> [What to work on]:
Only these lines of the data below are wanted: the one with "Click the Лейтенант rank card image", the one with "1080x608 pixels.", and any lines between them, each repeated exactly.

> [Data excerpts]:

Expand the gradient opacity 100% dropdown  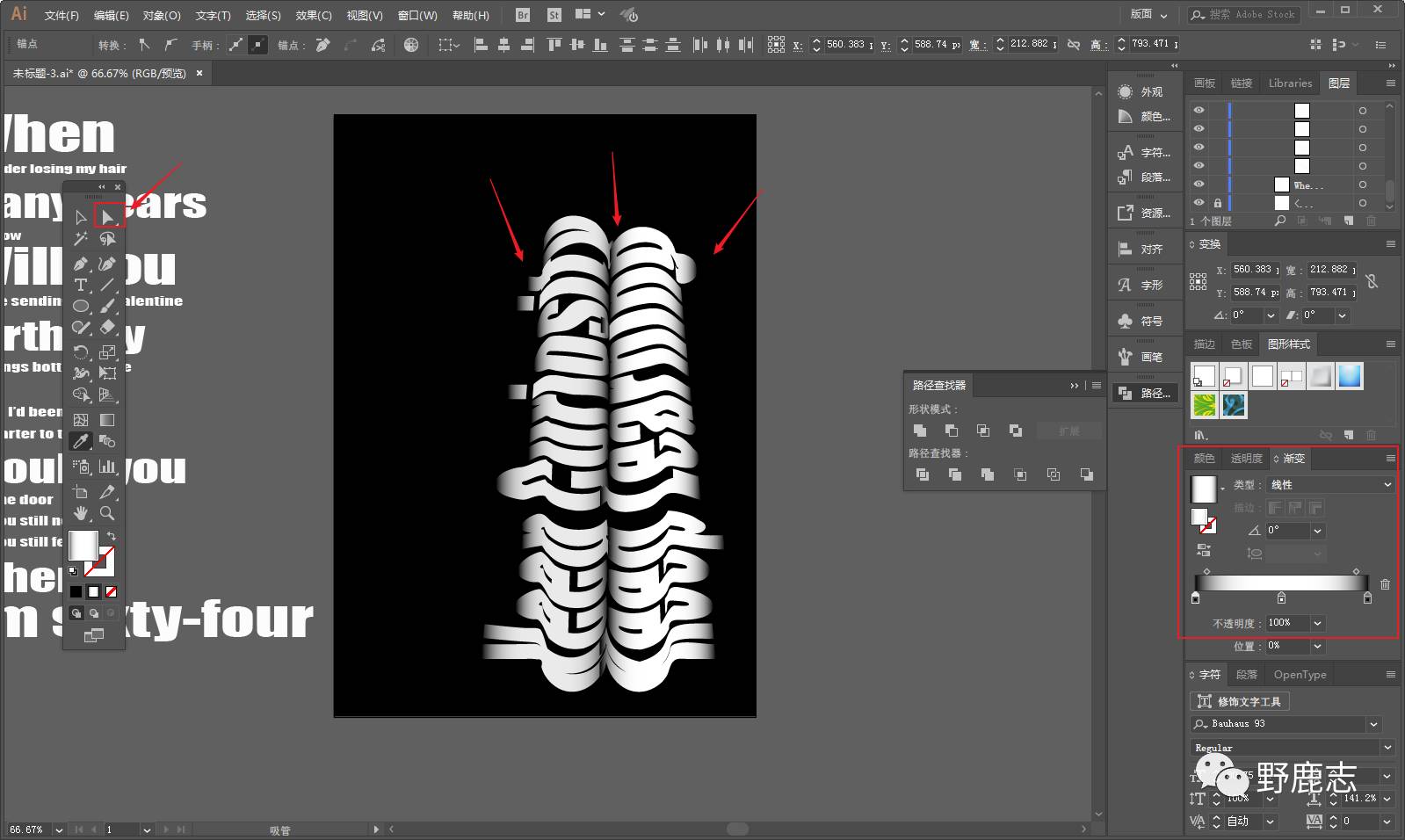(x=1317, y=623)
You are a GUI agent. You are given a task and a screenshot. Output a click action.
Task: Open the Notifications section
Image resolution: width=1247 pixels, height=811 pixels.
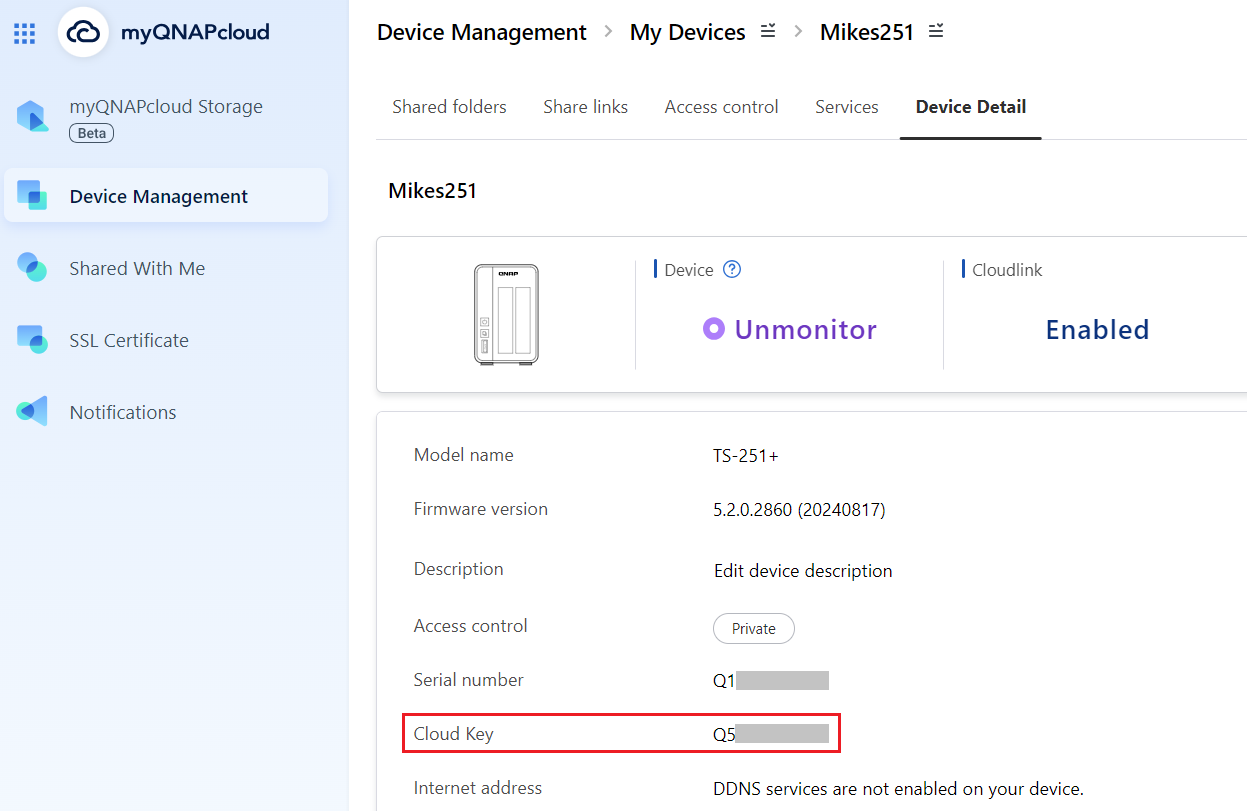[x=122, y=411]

==

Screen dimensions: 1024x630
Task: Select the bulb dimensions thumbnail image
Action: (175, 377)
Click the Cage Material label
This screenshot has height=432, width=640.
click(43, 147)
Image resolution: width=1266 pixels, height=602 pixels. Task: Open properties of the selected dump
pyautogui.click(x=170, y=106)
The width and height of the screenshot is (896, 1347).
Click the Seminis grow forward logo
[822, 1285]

...

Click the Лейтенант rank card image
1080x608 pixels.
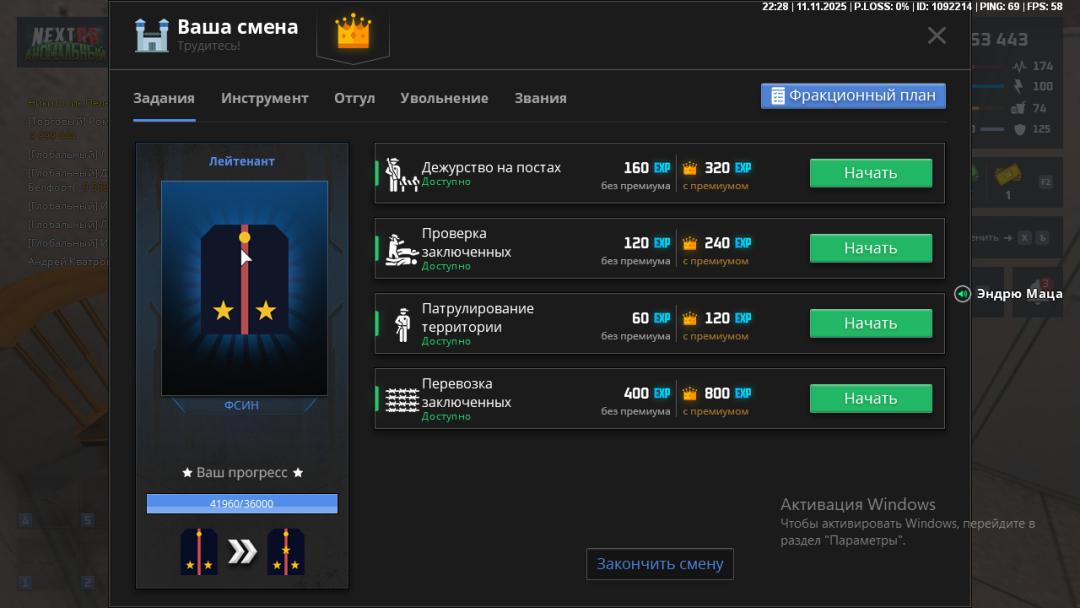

> [Exercise solution]:
Click the Лейтенант rank card image
1080x608 pixels.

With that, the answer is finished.